§ DATA:

------------------------------------

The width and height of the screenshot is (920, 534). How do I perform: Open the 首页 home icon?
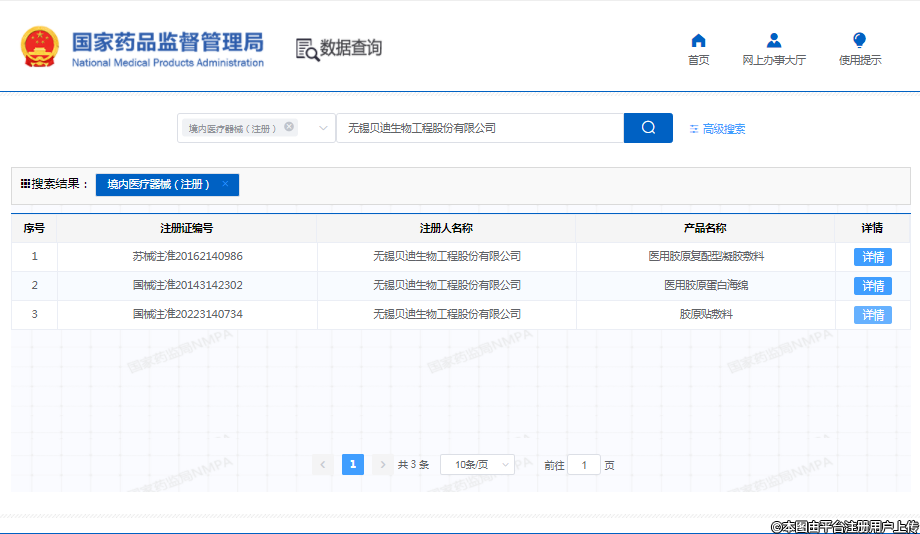[698, 41]
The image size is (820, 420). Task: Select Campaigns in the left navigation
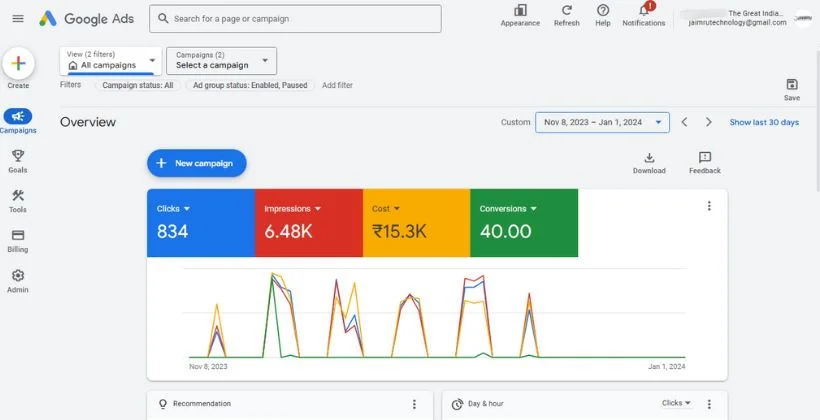click(x=18, y=121)
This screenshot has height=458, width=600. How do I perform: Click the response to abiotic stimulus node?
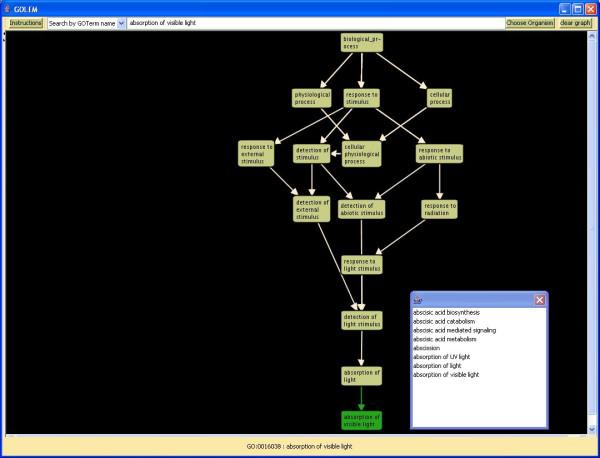(x=439, y=153)
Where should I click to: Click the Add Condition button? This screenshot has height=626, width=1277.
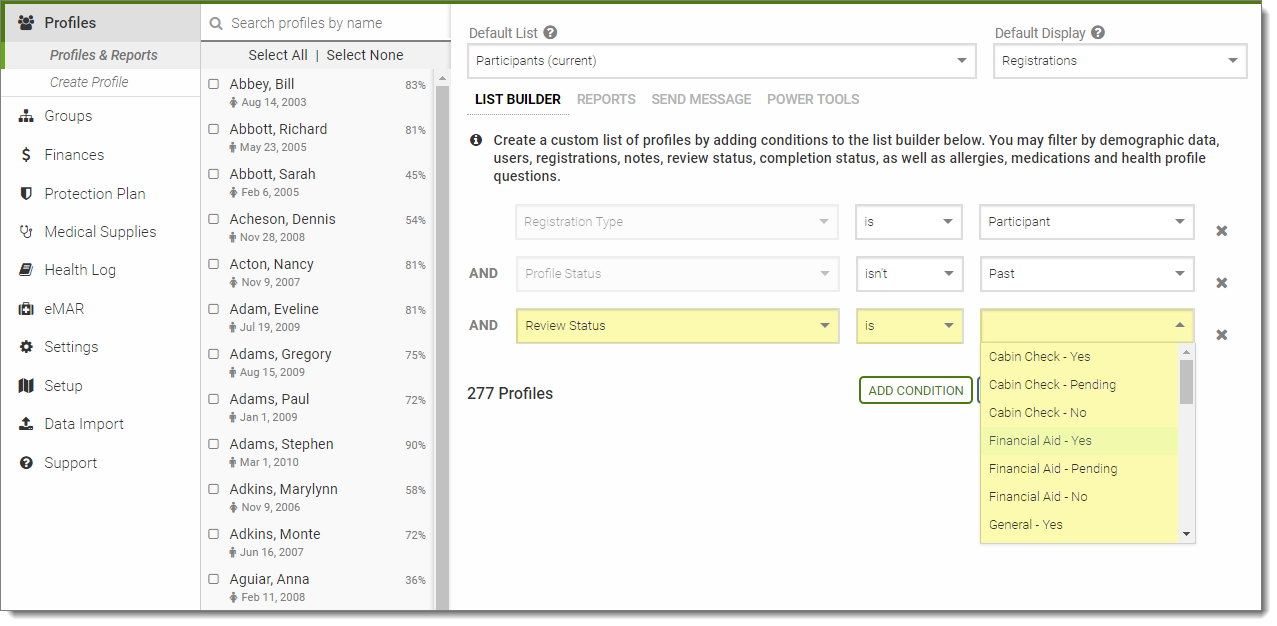915,391
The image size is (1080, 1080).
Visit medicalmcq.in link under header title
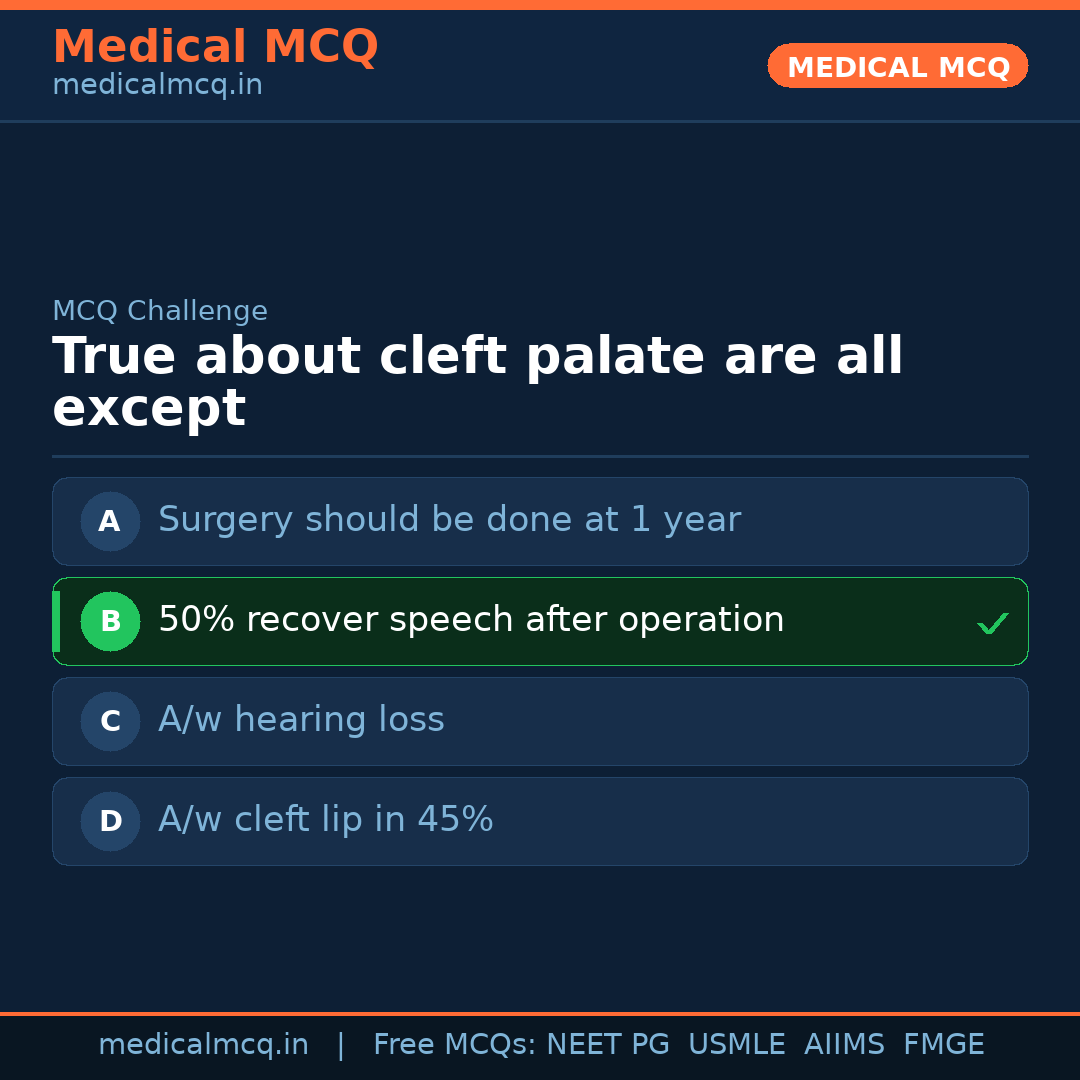(x=157, y=86)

------------------------------------

§ ABOUT THIS EXERCISE: The answer must repeat every record exactly, with all pictures left out.

§ ANSWER SECTION:
The width and height of the screenshot is (920, 534). How do I perform: Open the 首页 home icon?
[698, 41]
The image size is (820, 420). Task: Select Campaigns in the left navigation
click(x=18, y=121)
This screenshot has height=458, width=600. How do I perform: Click the response to abiotic stimulus node?
(x=439, y=153)
Where should I click to: Click the Add Condition button? This screenshot has height=626, width=1277.
915,391
The image size is (1080, 1080).
Visit medicalmcq.in link under header title
(x=157, y=86)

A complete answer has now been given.